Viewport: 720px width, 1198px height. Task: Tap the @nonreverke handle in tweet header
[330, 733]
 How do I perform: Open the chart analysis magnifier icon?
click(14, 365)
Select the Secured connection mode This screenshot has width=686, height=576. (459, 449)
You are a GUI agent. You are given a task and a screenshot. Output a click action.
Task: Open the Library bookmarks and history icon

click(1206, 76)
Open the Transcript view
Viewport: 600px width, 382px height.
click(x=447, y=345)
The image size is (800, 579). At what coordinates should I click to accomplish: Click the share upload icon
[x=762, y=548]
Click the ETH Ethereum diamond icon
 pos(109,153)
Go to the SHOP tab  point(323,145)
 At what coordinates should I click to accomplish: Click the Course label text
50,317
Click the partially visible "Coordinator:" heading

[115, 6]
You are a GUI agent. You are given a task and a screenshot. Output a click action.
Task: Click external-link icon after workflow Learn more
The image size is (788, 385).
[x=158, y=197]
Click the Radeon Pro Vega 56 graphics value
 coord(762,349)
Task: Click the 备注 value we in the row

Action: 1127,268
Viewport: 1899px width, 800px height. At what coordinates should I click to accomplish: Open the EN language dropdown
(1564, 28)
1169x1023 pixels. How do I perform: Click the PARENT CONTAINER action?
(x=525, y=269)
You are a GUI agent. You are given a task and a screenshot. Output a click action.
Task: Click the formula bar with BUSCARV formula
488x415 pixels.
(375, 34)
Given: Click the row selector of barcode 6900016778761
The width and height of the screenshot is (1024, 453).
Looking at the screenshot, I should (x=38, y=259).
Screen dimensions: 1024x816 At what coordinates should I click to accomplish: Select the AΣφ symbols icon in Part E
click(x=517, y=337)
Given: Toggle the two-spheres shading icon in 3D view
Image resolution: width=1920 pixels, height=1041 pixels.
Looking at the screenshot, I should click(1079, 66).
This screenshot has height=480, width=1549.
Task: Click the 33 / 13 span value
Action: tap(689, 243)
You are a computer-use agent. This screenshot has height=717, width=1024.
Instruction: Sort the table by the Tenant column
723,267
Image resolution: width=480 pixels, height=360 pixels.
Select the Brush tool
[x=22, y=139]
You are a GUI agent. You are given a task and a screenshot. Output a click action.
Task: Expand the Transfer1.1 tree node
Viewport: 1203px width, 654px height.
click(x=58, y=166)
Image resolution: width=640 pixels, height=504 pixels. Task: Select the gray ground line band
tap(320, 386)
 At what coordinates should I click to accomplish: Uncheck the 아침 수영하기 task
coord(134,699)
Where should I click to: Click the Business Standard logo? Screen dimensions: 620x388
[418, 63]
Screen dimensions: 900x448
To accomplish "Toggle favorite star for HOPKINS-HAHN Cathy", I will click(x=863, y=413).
━━━━━━━━━━━━━━━━━━━━━━━━━━━━━━
Instructions to follow: The expected output is the exact run of lines from the start of the entries through the line with "Task: Click external-link", inclusive.

Response:
Viewport: 720px width, 1198px height. Task: Tap the @nonreverke handle in tweet header
[330, 733]
 How do I perform: Open the chart analysis magnifier icon?
click(14, 365)
Select the Secured connection mode This screenshot has width=686, height=576. (459, 449)
You are a GUI agent. You are given a task and a screenshot. Output a click action.
Task: Open the Library bookmarks and history icon

click(1206, 76)
Open the Transcript view
Viewport: 600px width, 382px height.
click(x=447, y=345)
The image size is (800, 579). At what coordinates should I click to accomplish: Click the share upload icon
[x=762, y=548]
Click the ETH Ethereum diamond icon
 pos(109,153)
Go to the SHOP tab  point(323,145)
 At what coordinates should I click to accomplish: Click the Course label text
50,317
Click the partially visible "Coordinator:" heading

[115, 6]
You are a GUI agent. You are given a task and a screenshot. Output a click action.
Task: Click external-link icon after workflow Learn more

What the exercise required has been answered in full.